* Data supplied:

<<<<

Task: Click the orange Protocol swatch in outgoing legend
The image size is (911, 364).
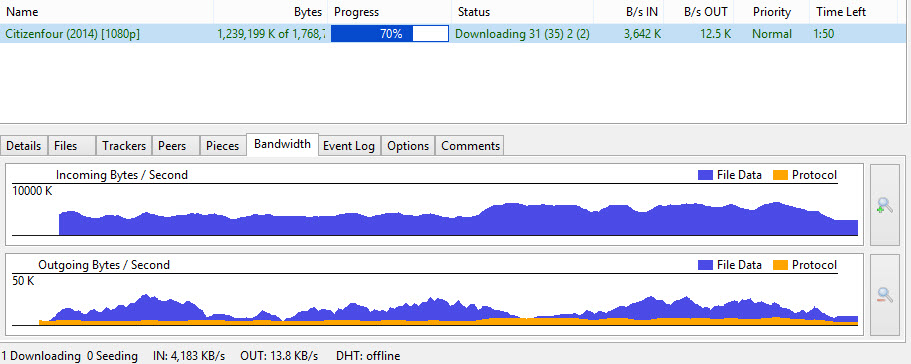Action: 780,265
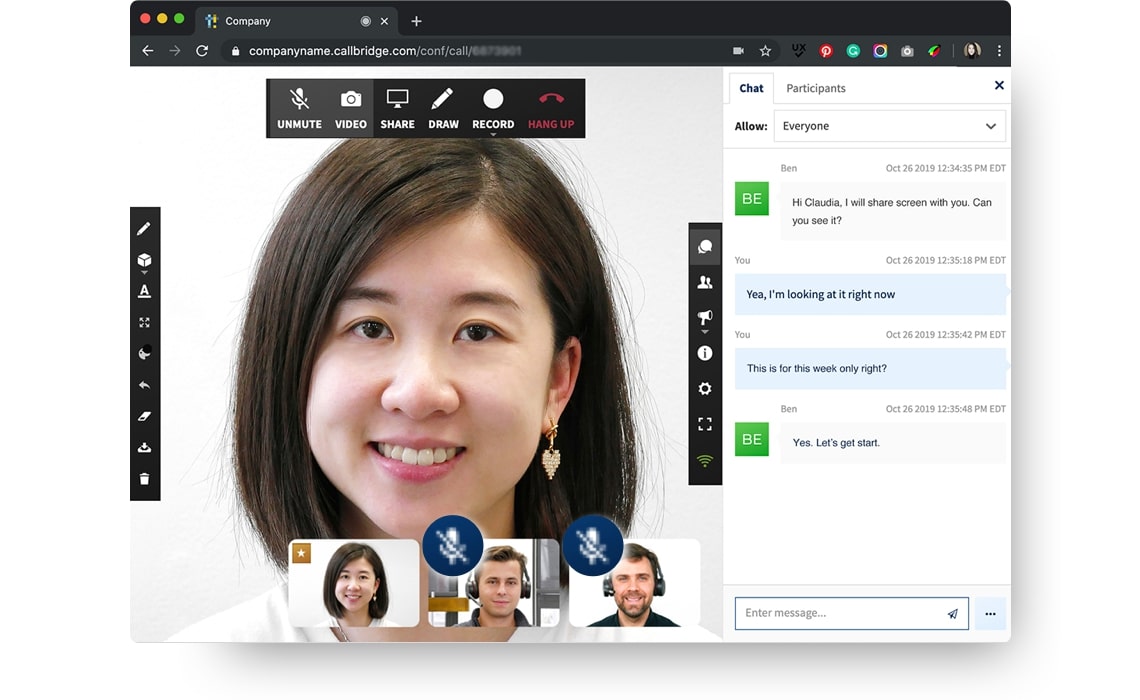This screenshot has width=1140, height=700.
Task: Hang up the call
Action: tap(551, 107)
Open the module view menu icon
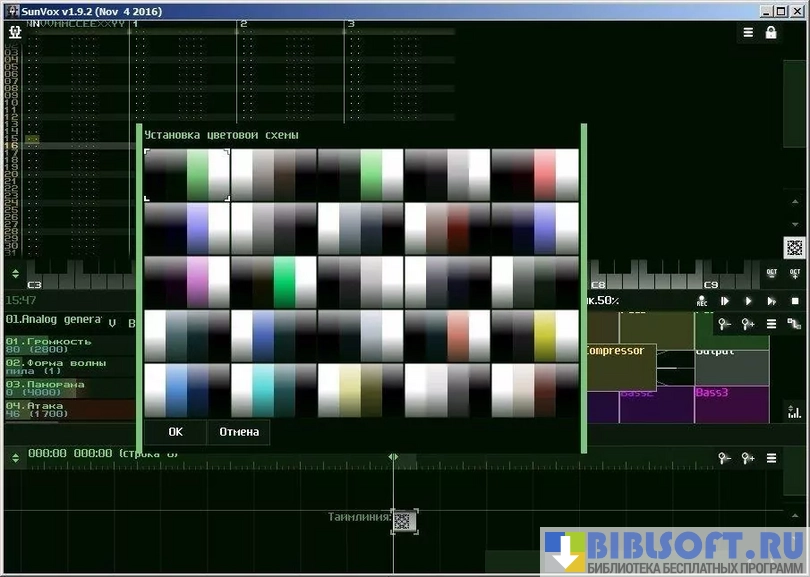 (x=771, y=323)
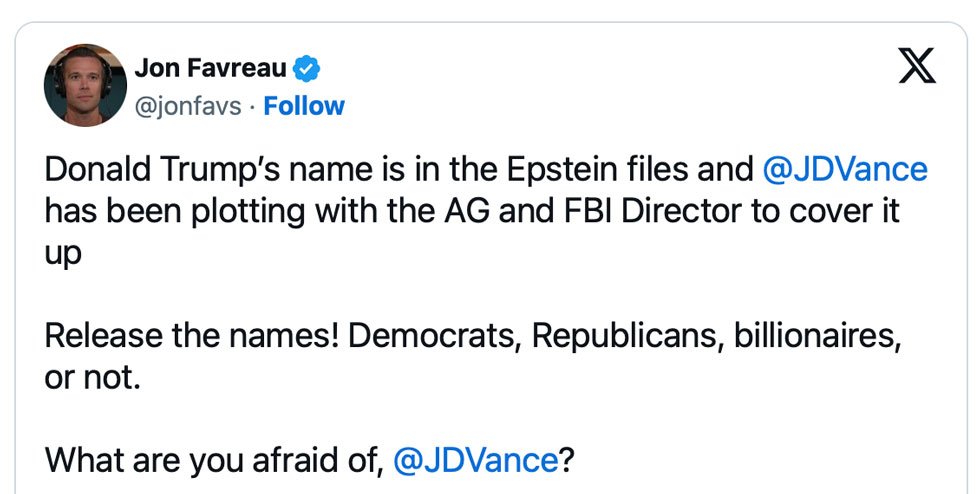Viewport: 980px width, 494px height.
Task: Open the @jonfavs handle link
Action: (x=188, y=107)
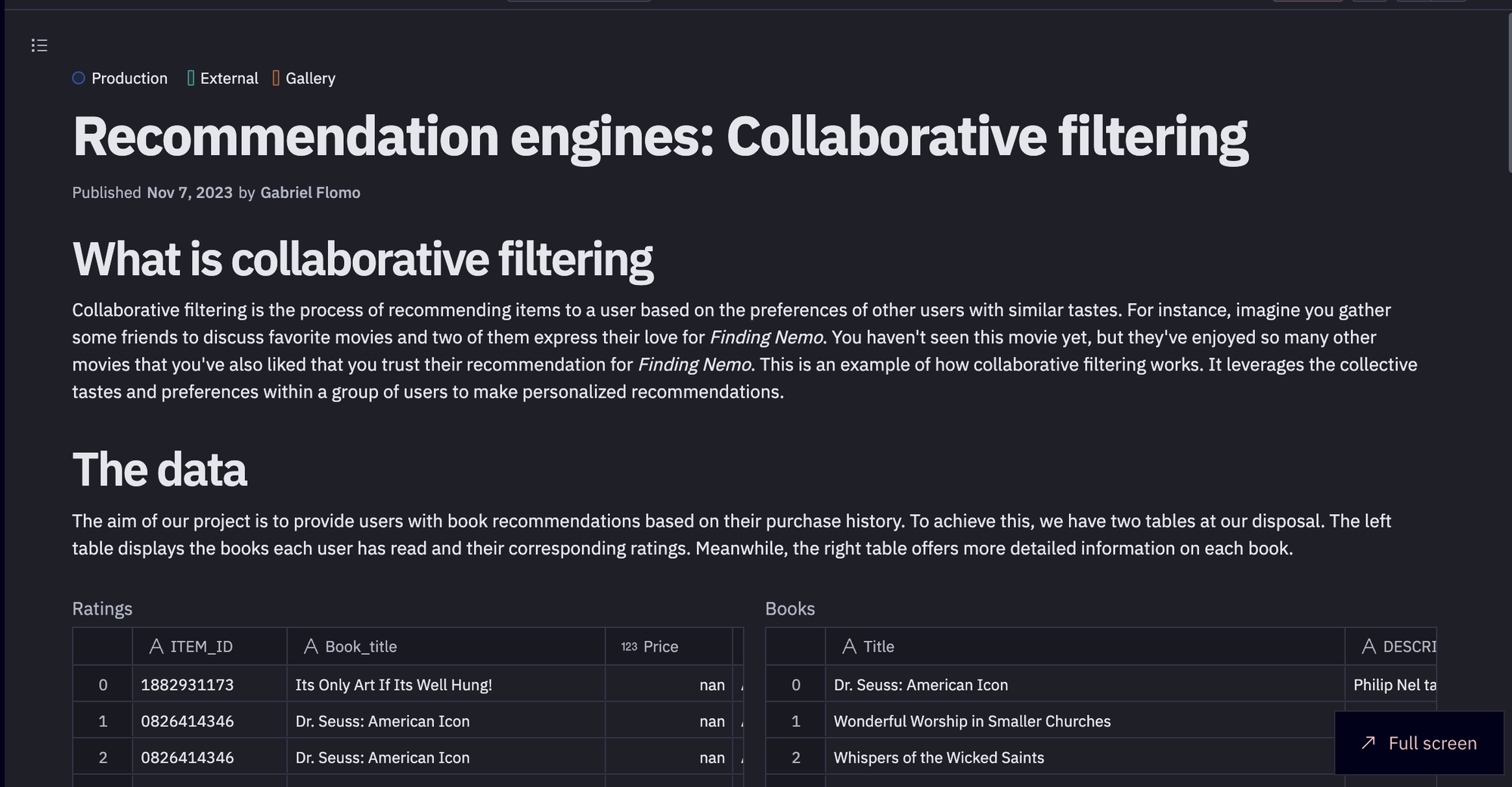Click the page's vertical scrollbar
Image resolution: width=1512 pixels, height=787 pixels.
tap(1509, 91)
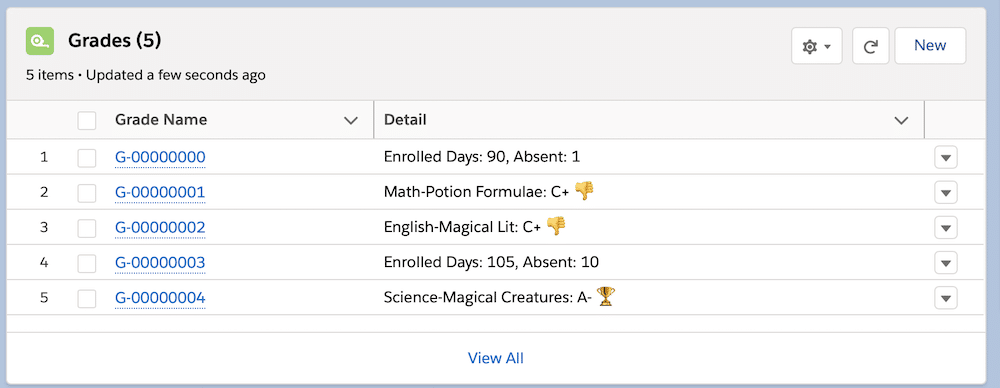The height and width of the screenshot is (388, 1000).
Task: Click the thumbs-down emoji on Math-Potion Formulae
Action: click(584, 191)
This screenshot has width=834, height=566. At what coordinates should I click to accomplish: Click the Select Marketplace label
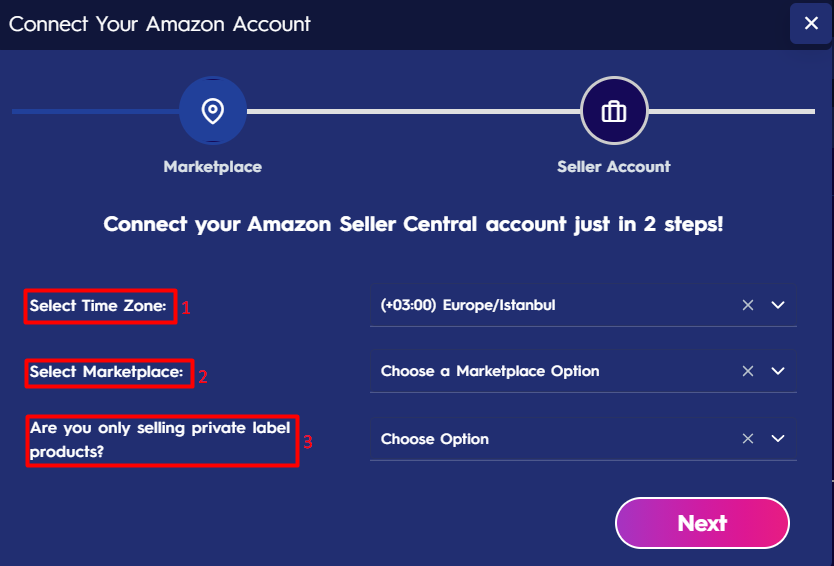point(106,371)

>>>>

* To do: With the pictures set aside, return each line of the listing exactly as given.

* Task response:
Task: Click the orange Protocol swatch in outgoing legend
The image size is (911, 364).
Action: 780,265
This screenshot has width=1140, height=700.
Task: Hang up the call
Action: tap(551, 107)
Open the module view menu icon
 (x=771, y=323)
Viewport: 980px width, 494px height.
Task: Open the @jonfavs handle link
Action: (x=188, y=107)
Click the page's vertical scrollbar
Image resolution: width=1512 pixels, height=787 pixels.
tap(1509, 91)
The height and width of the screenshot is (388, 1000).
Task: Click the thumbs-down emoji on Math-Potion Formulae
Action: click(584, 191)
This screenshot has width=834, height=566. At what coordinates should I click to accomplish: Click the Select Marketplace label
point(106,371)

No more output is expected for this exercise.